A conciencia

José Francisco Sánchez Sánchez
Paco Sánchez EN LA CUERDA FLOJA

OPINIÓN

Carlos Ramírez | Efe

25 sep 2021 . Actualizado a las 05:00 h.

Dice la ministra Irene Montero que hay que blindar el derecho al aborto frente a los tremendos ataques que padece, empezando por la objeción de conciencia de los médicos que se niegan a practicarlo. El blindaje consiste, por tanto, en prohibir el uso de la conciencia, que quedaría anulada o, como mínimo, externalizada. Es decir, se trata de privatizar el cuerpo y colectivizar la conciencia. Ofrezco un eslogan: «Mi cuerpo es mío y tu conciencia también». Ya hemos pasado por la frase «Los hijos no son de los padres» y ahora esto. La conciencia les parece reaccionaria porque chincha y dice qué está bien y qué mal sin que se le pregunte. Podemos domesticar la propia, adormecerla o ignorarla, pero a algunos no les basta: necesitan forzar también las ajenas. Ahora que cualquier menudencia alcanza el rango de derecho, resulta que no hay derecho a que los demás tengan conciencia y, menos aún, a que formen las de sus hijos. Porque para eso ya está… ¿Quién?
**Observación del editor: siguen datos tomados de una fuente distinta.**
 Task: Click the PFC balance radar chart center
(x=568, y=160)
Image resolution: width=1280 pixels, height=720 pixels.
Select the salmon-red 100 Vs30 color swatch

Anteayer se suicidó una señora que había pedido la eutanasia y encontró trabas. Empezó de inmediato la campaña: tuvo que suicidarse porque no la suicidaban. ¿Amenazarán con matarse quienes no consigan que los mate un médico con conciencia? Se ve que los argumentos pueden retorcerse mucho cuando no se atienen a la razón.

En el origen de los movimientos en favor de la eutanasia aparecen siempre los paladines de las limpiezas eugenésicas. También ha ocurrido a menudo con los ideólogos abortistas. Planned Parenthood, el principal proveedor de aborto industrial en Estados Unidos, oculta ahora a su fundadora racista, Margaret Sanger, precisamente por eso. Pero en Nueva York nacen menos niños negros que los que se abortan.